Competition to Give Rapper $1,000 for Spitting 16 Bars on Financial Literacy - Black Enterprise
Black Enterprise magazine Fall 2019 issue

After receiving over 100 song submissions, a new rap competition aimed at enlarging the insight of young African Americans about the finance world has been trimmed to 25 tracks. The just-announced shortlist comes after the launch in July of Stock Market Tracks, a rap competition collaboration by Invstr and STEAM16 that aims to “teach the world about finance one bar at a time.”

A fantasy finance and mobile investing app aimed to educate the next generation of investors, Invstr is offering the contest to empower youth and enhance their understanding of Wall Street. The winner will be selected from the shortlist on Oct. 1 and collect a $1,000 first place-cash prize. A whopping 22 of the 25 tracks on the shortlist were from black artists. To listen to all the music videos, visit Stock Market Tracks’ Instagram page, @StockMarketTracks.

The criteria for selecting the top 25 tracks included staying on topic, using clean language, following the guidelines of 16 bars per one minute, along with video and lyric quality. While most similar competitions are about finding the best singer/performer, the goal of Stock Market Tracks is to educate through entertainment and promote financial literacy. Organizers leveraged the competition to make the stock market something young people talk about.
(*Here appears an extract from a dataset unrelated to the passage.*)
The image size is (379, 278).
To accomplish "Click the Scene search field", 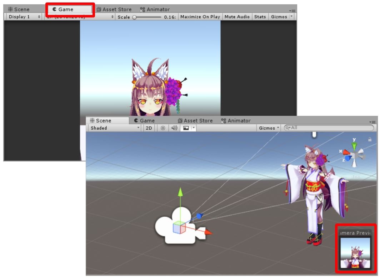I will click(329, 128).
While some progress has been made in recent years, the event comes as African Americans under 40 are investing in the stock market at lower rates than their white peers. The data showed the investment patterns for blacks in other age groups were also less than for whites. Another survey revealed that only 23% of millennials aged 18 to 37 report that the stock market is the best place to put the money they won’t need for 10 years or more.

Ron Livingston, the founder of STEAM 16, a New York City-based youth group that educates youth in the Science, Technology, Engineering, Art and Mathematics (STEAM) fields by using rap music, says the competition is just one way that the org plans to get young people interested in the stock market.
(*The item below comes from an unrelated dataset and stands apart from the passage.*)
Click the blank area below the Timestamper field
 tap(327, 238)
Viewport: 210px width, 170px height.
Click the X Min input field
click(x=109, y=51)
“This is a first step, and one that we hope will change people’s minds about stock market investing,” Livingston told Black Enterprise. “In the African American community, we talk a lot about power through ownership and investing. But investing isn’t just about buying real estate, which can lead to a lot of debt and credit issues if not done properly.”
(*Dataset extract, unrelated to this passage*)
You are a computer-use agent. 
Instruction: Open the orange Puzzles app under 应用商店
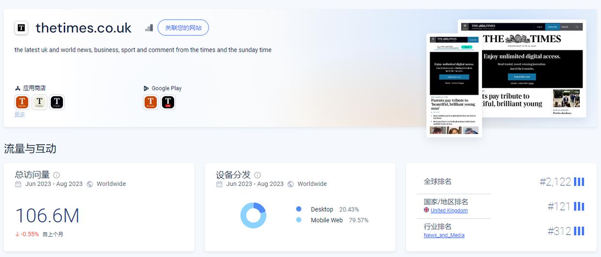[x=22, y=102]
He added, “It’s also about investing in the stock market—which you can use your mobile phone to do right now via apps like Invstr that make investing easy and accessible for all. You can buy a low-cap stock on your phone at $1 and potentially watch it grow to $2 and more over time. We hope that contests like ours, and investing education in general, will democratize the stock market and encourages people of all backgrounds to invest.”